### Input material

* * * * * * *

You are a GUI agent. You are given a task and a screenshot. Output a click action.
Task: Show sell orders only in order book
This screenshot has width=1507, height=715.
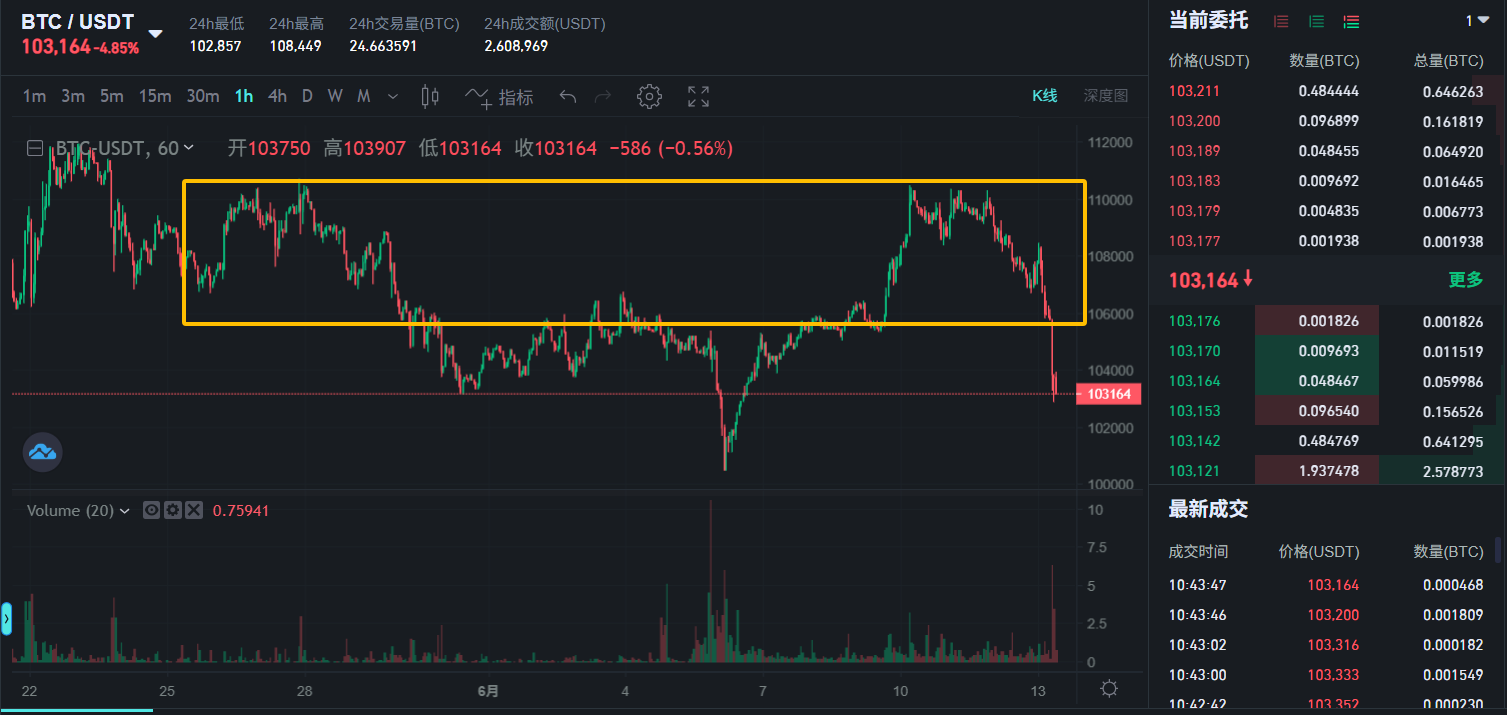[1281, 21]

* * * * * * *

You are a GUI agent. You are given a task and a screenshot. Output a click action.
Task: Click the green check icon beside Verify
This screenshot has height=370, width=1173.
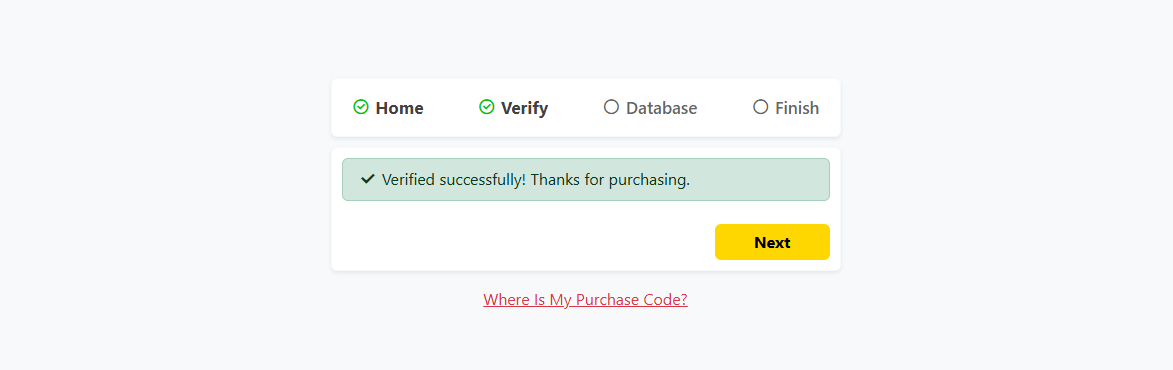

* * * * * * *

### What you have to do
Out of the entries above, write out only the lines between the line holding "Task: Click the" and the line holding "This screenshot has height=370, width=1173.", inclusive, each exactly as given.

### Task answer
Task: Click the green check icon beside Verify
This screenshot has height=370, width=1173.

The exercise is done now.